There is a term I’ve been reminded of lately. Beloved community. It was a term used by a young woman—younger than me!—who is an artist and in the process of becoming a Presbyterian minister, and who seeks to foster such ‘beloved community’ in her life as an artist and as a minister.

It struck me that, like the word nurture, the word community can often be seen as something a bit, well, a bit sentimental and not necessarily very deep—can’t we all just get along, why don’t we pretend to be buddy buddy—a sense of glossing over the differences or the challenges and putting on a happy face. But community, like nurture, does not have to remain in the realm or at the level of a Hallmark card.

Which is why I like this phrase, beloved community. For me, it conveys a sense of something that may require pick-axing hardened ground, moving bucket loads of dirt, waiting months, or even years, as the elements are allowed to come together, to sink in, and to create a rich and fertile soil, a good soil, one that bears much fruit.

A beloved community is one which may take some work, some hard work, but which bears much fruit, which blossoms, and displays its colors in a beautiful canopy.
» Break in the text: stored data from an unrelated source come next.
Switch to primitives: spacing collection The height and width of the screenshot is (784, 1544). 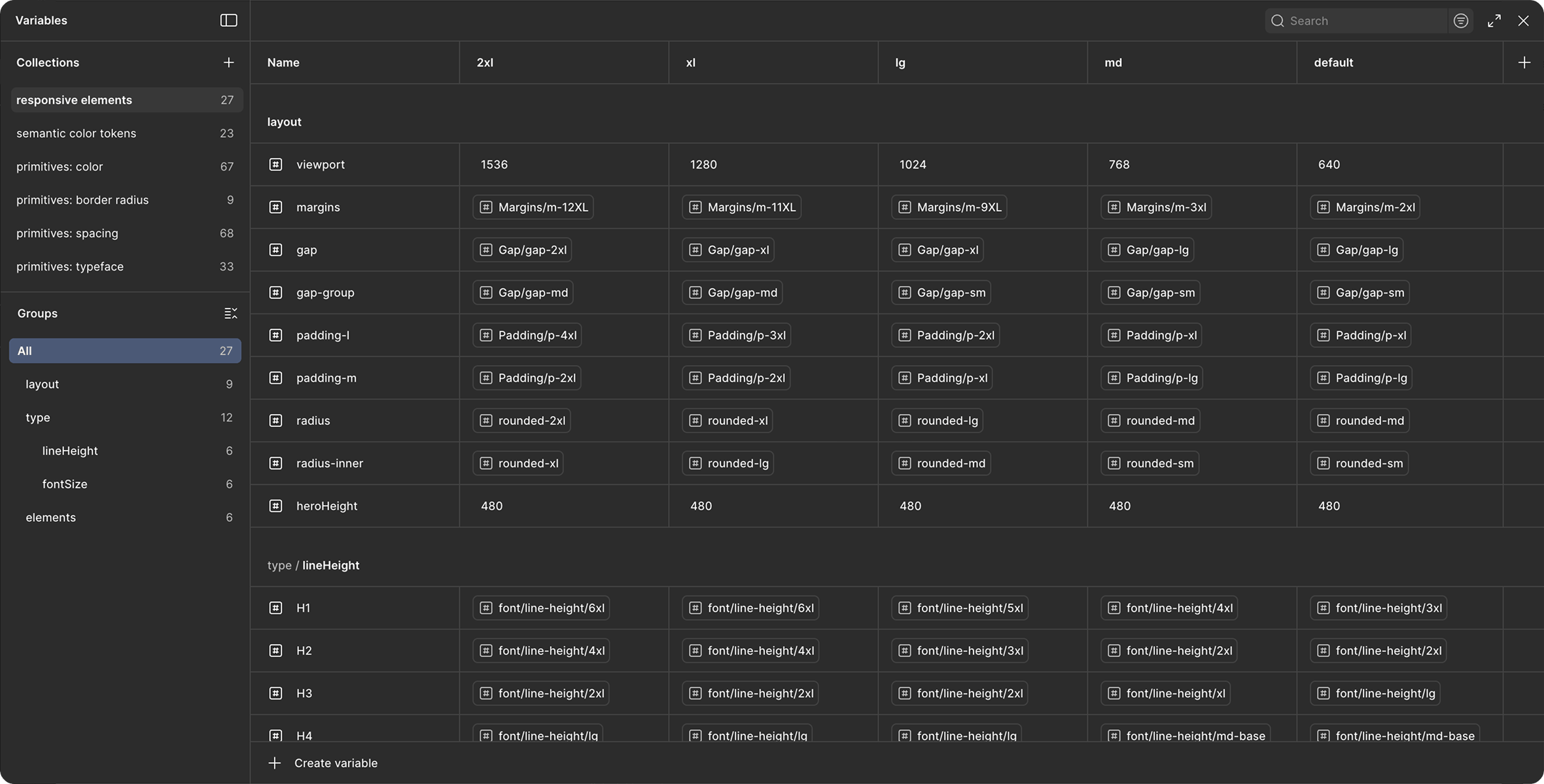(67, 233)
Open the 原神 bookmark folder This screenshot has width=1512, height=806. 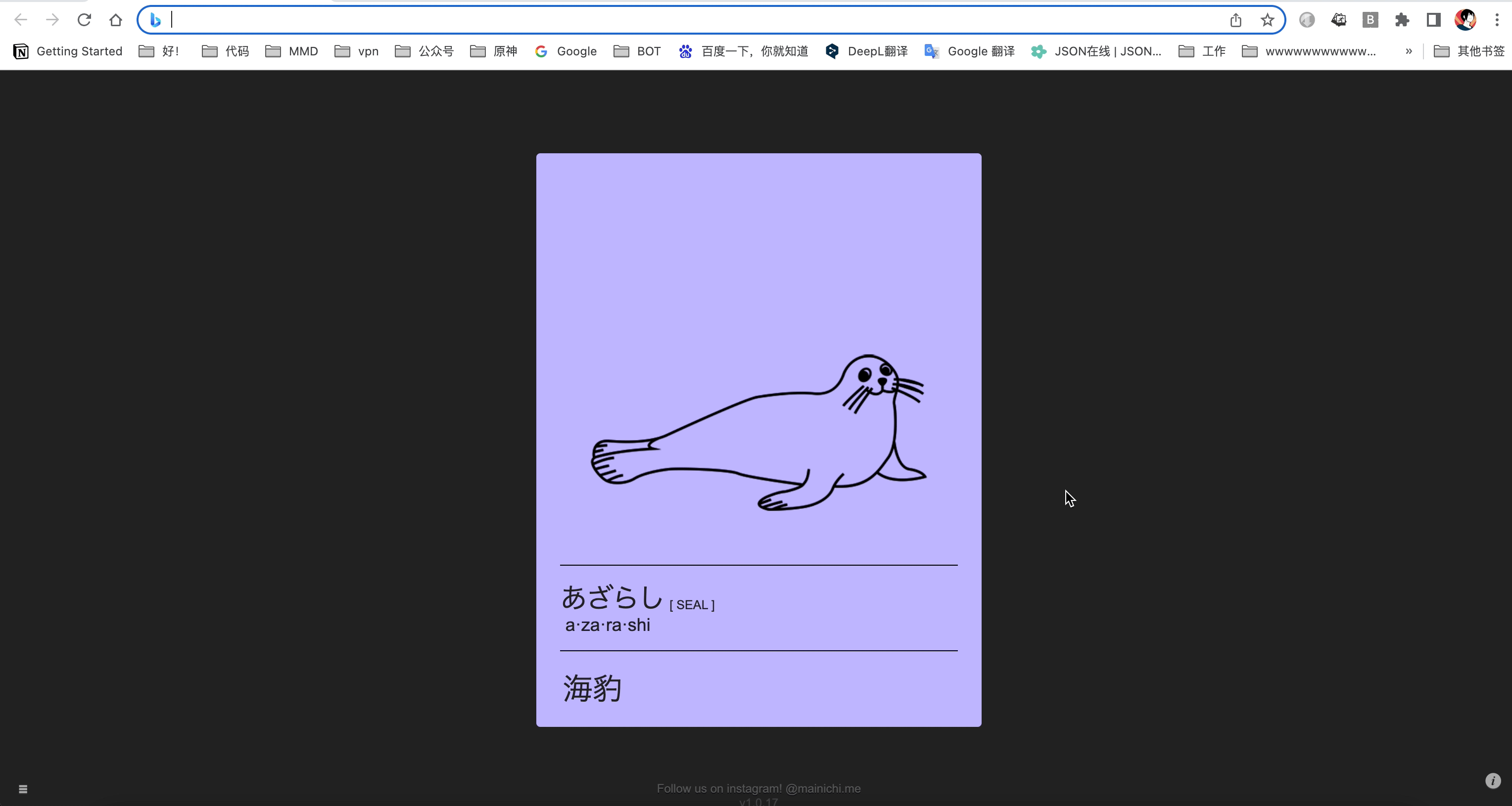[x=494, y=51]
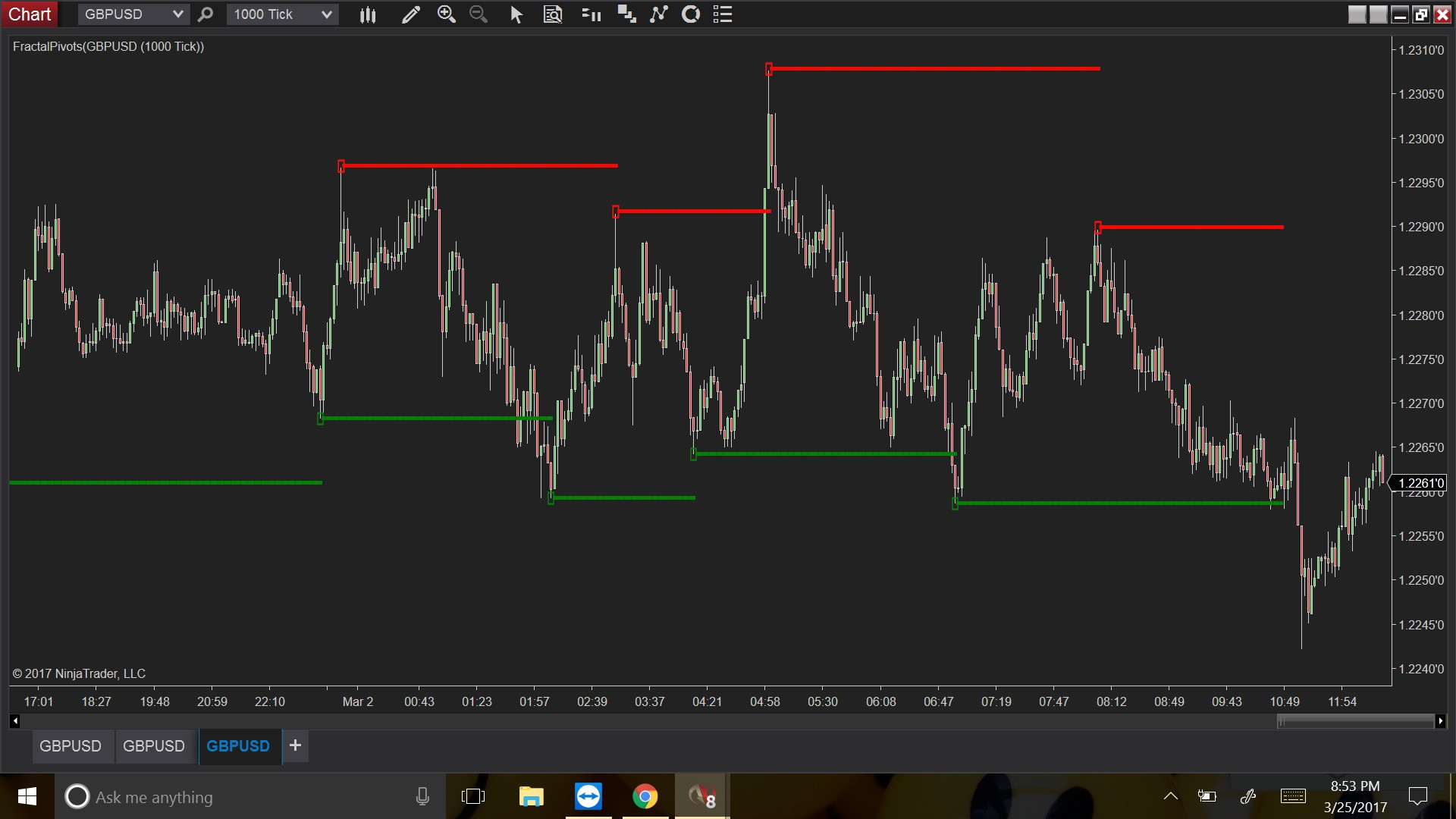Expand the 1000 Tick interval dropdown
This screenshot has height=819, width=1456.
click(x=326, y=14)
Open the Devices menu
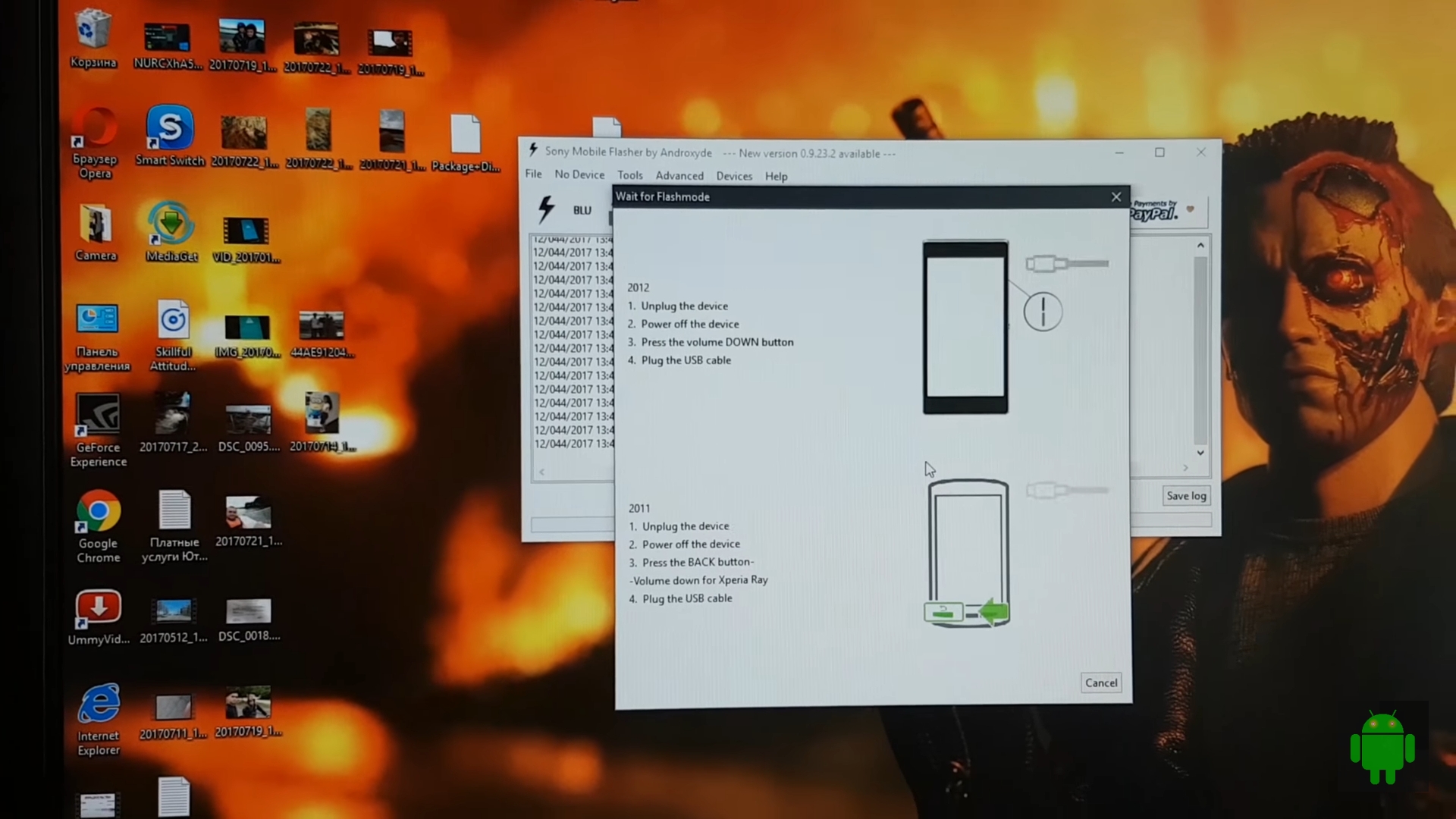 pos(734,176)
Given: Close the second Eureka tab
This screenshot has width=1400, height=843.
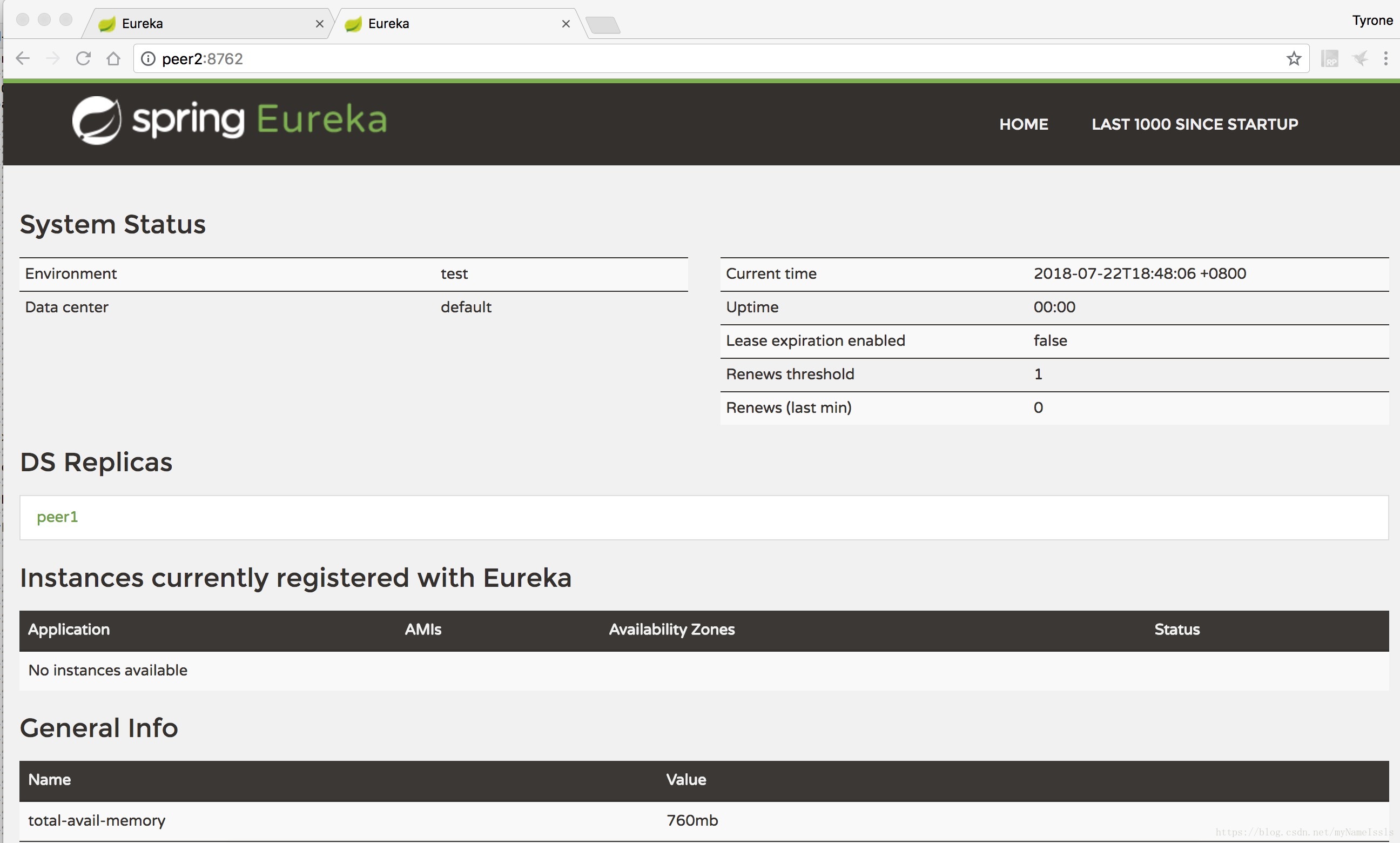Looking at the screenshot, I should click(x=566, y=24).
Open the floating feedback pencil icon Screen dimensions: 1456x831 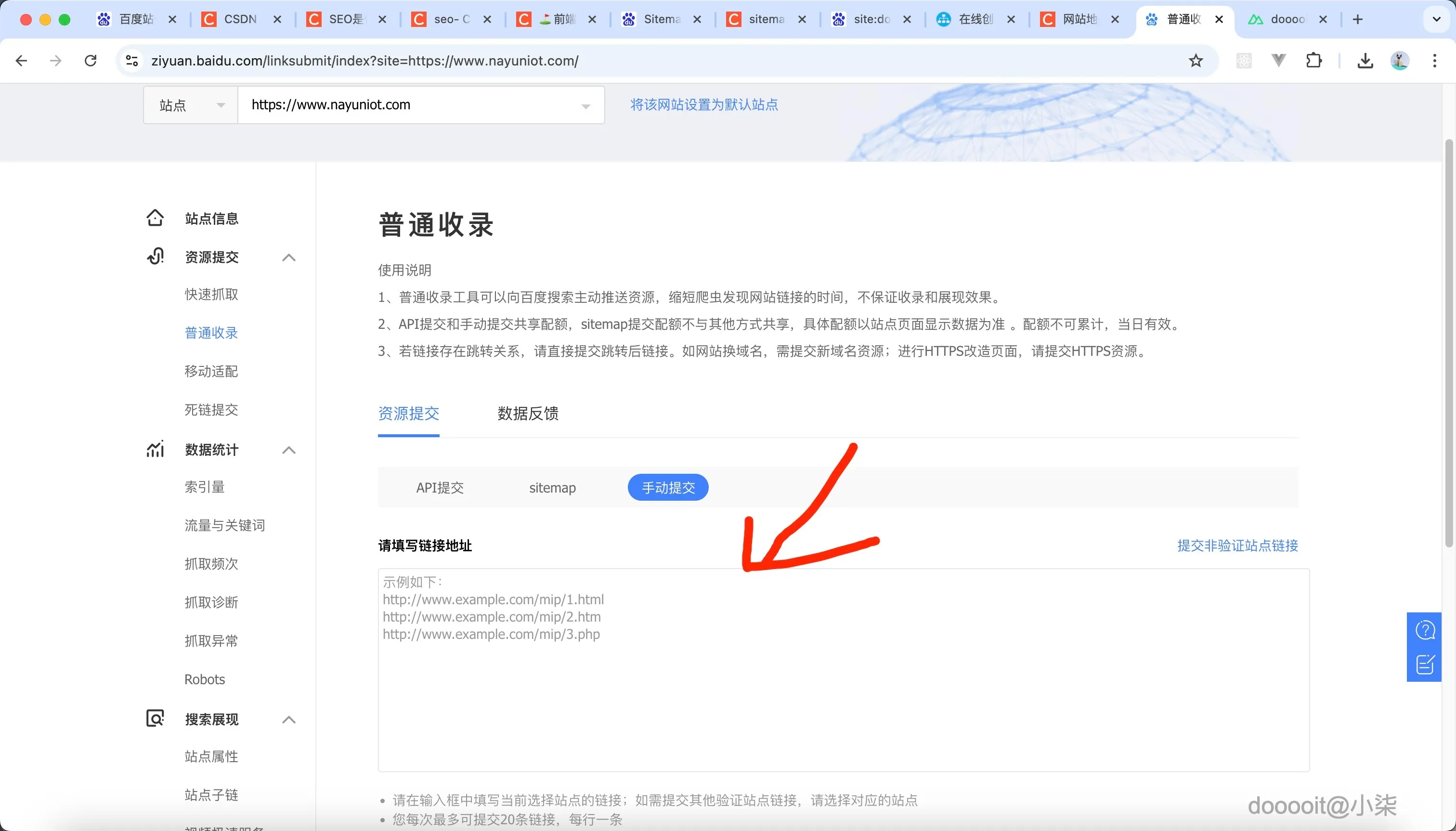pos(1426,664)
A beloved community is one that…offers hospitality to friends and strangers alike—and we all know that no one is allowed to remain a stranger long in this place!

A beloved community is one that comes together to celebrate weddings, to remember those who have passed on, to enjoy life over a shared meal or an evening cocktail, or that comes together in a space like this, to set our intention on that which binds us all together in our common journey…

A beloved community doesn’t pretend that it is perfect or without fault—we all, at times need help finding our way—but a beloved community is one in which we come alongside our neighbors, our friends, and even those with whom we might disagree on politics or religion.

A beloved community, it seems to me, does not live only for itself, but offers itself to the world, a taste of the richness and goodness of life lived in all its fullness.

That, is what we nurture.

*A sermon written for Not Church on Mother’s Day. Thanks to Doug Rye, for delivering the sermon on my behalf.